* **PROVIDED DATA**:
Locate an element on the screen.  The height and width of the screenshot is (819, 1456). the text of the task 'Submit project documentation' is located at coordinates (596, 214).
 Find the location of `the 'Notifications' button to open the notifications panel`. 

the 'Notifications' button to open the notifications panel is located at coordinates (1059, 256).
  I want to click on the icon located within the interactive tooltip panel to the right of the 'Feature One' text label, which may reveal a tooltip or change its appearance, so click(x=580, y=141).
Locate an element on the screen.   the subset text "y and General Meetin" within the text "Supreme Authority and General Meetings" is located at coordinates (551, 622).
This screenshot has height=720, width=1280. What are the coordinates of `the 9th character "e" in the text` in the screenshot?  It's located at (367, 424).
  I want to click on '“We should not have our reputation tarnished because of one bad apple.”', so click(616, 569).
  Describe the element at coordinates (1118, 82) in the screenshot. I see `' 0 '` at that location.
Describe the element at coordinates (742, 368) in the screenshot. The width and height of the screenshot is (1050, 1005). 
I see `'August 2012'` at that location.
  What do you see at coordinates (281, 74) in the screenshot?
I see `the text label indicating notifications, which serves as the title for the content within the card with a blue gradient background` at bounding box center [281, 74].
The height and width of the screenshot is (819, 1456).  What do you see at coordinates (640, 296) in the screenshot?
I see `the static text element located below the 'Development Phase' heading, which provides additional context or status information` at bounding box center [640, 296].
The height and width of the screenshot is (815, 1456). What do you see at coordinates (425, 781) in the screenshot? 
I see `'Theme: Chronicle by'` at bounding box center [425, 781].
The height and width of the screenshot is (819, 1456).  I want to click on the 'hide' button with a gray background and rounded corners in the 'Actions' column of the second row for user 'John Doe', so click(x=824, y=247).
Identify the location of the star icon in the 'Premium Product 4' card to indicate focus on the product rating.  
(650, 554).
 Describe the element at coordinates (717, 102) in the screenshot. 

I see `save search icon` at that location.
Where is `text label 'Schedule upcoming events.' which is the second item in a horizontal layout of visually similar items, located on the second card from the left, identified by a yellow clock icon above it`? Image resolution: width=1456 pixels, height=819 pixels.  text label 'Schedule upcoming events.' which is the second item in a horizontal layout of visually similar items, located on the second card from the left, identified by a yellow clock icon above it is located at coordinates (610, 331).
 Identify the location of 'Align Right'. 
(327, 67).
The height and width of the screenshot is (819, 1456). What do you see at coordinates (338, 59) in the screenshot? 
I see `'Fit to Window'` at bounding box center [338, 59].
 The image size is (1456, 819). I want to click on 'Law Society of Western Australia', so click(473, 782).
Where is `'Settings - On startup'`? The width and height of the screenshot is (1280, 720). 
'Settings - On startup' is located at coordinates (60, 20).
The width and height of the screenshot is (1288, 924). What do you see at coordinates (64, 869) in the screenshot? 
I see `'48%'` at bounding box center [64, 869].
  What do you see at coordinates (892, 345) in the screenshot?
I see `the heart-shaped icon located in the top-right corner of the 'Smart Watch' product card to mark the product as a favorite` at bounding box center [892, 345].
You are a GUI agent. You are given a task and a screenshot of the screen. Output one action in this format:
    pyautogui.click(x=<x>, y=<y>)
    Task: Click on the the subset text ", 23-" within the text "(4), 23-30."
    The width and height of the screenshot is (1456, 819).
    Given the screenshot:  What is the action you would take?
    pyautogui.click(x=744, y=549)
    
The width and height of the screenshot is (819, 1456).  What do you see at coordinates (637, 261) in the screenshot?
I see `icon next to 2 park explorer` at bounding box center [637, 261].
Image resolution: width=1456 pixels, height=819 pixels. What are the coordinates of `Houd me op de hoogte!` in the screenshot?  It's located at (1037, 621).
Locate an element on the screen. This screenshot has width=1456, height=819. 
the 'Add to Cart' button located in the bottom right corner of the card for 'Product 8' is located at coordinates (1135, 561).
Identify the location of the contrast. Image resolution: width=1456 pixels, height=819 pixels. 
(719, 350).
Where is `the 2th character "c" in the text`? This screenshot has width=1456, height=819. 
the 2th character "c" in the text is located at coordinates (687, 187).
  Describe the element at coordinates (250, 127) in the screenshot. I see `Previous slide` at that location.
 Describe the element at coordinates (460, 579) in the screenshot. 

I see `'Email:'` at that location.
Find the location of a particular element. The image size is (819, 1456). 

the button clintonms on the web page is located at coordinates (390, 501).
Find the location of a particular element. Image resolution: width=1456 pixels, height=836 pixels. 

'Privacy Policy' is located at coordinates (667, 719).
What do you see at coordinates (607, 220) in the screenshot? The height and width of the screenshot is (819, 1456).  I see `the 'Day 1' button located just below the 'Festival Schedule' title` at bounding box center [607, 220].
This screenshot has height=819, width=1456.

* **SET EXERCISE**:
Copy the data above line for line, without changing anything.

* **RESULT**:
Locate an element on the screen.  The height and width of the screenshot is (819, 1456). the text of the task 'Submit project documentation' is located at coordinates (596, 214).
 Find the location of `the 'Notifications' button to open the notifications panel`. 

the 'Notifications' button to open the notifications panel is located at coordinates (1059, 256).
  I want to click on the icon located within the interactive tooltip panel to the right of the 'Feature One' text label, which may reveal a tooltip or change its appearance, so click(x=580, y=141).
Locate an element on the screen.   the subset text "y and General Meetin" within the text "Supreme Authority and General Meetings" is located at coordinates (551, 622).
This screenshot has height=720, width=1280. What are the coordinates of `the 9th character "e" in the text` in the screenshot?  It's located at (367, 424).
  I want to click on '“We should not have our reputation tarnished because of one bad apple.”', so click(616, 569).
  Describe the element at coordinates (1118, 82) in the screenshot. I see `' 0 '` at that location.
Describe the element at coordinates (742, 368) in the screenshot. The width and height of the screenshot is (1050, 1005). 
I see `'August 2012'` at that location.
  What do you see at coordinates (281, 74) in the screenshot?
I see `the text label indicating notifications, which serves as the title for the content within the card with a blue gradient background` at bounding box center [281, 74].
The height and width of the screenshot is (819, 1456).  What do you see at coordinates (640, 296) in the screenshot?
I see `the static text element located below the 'Development Phase' heading, which provides additional context or status information` at bounding box center [640, 296].
The height and width of the screenshot is (815, 1456). What do you see at coordinates (425, 781) in the screenshot? 
I see `'Theme: Chronicle by'` at bounding box center [425, 781].
The height and width of the screenshot is (819, 1456).  I want to click on the 'hide' button with a gray background and rounded corners in the 'Actions' column of the second row for user 'John Doe', so click(x=824, y=247).
Identify the location of the star icon in the 'Premium Product 4' card to indicate focus on the product rating.  
(650, 554).
 Describe the element at coordinates (717, 102) in the screenshot. 

I see `save search icon` at that location.
Where is `text label 'Schedule upcoming events.' which is the second item in a horizontal layout of visually similar items, located on the second card from the left, identified by a yellow clock icon above it`? Image resolution: width=1456 pixels, height=819 pixels.  text label 'Schedule upcoming events.' which is the second item in a horizontal layout of visually similar items, located on the second card from the left, identified by a yellow clock icon above it is located at coordinates (610, 331).
 Identify the location of 'Align Right'. 
(327, 67).
The height and width of the screenshot is (819, 1456). What do you see at coordinates (338, 59) in the screenshot? 
I see `'Fit to Window'` at bounding box center [338, 59].
 The image size is (1456, 819). I want to click on 'Law Society of Western Australia', so click(473, 782).
Where is `'Settings - On startup'`? The width and height of the screenshot is (1280, 720). 
'Settings - On startup' is located at coordinates (60, 20).
The width and height of the screenshot is (1288, 924). What do you see at coordinates (64, 869) in the screenshot? 
I see `'48%'` at bounding box center [64, 869].
  What do you see at coordinates (892, 345) in the screenshot?
I see `the heart-shaped icon located in the top-right corner of the 'Smart Watch' product card to mark the product as a favorite` at bounding box center [892, 345].
You are a GUI agent. You are given a task and a screenshot of the screen. Output one action in this format:
    pyautogui.click(x=<x>, y=<y>)
    Task: Click on the the subset text ", 23-" within the text "(4), 23-30."
    The width and height of the screenshot is (1456, 819).
    Given the screenshot:  What is the action you would take?
    pyautogui.click(x=744, y=549)
    
The width and height of the screenshot is (819, 1456).  What do you see at coordinates (637, 261) in the screenshot?
I see `icon next to 2 park explorer` at bounding box center [637, 261].
Image resolution: width=1456 pixels, height=819 pixels. What are the coordinates of `Houd me op de hoogte!` in the screenshot?  It's located at (1037, 621).
Locate an element on the screen. This screenshot has width=1456, height=819. 
the 'Add to Cart' button located in the bottom right corner of the card for 'Product 8' is located at coordinates (1135, 561).
Identify the location of the contrast. Image resolution: width=1456 pixels, height=819 pixels. 
(719, 350).
Where is `the 2th character "c" in the text`? This screenshot has width=1456, height=819. 
the 2th character "c" in the text is located at coordinates (687, 187).
  Describe the element at coordinates (250, 127) in the screenshot. I see `Previous slide` at that location.
 Describe the element at coordinates (460, 579) in the screenshot. 

I see `'Email:'` at that location.
Find the location of a particular element. The image size is (819, 1456). 

the button clintonms on the web page is located at coordinates (390, 501).
Find the location of a particular element. Image resolution: width=1456 pixels, height=836 pixels. 

'Privacy Policy' is located at coordinates (667, 719).
What do you see at coordinates (607, 220) in the screenshot? The height and width of the screenshot is (819, 1456).  I see `the 'Day 1' button located just below the 'Festival Schedule' title` at bounding box center [607, 220].
This screenshot has height=819, width=1456.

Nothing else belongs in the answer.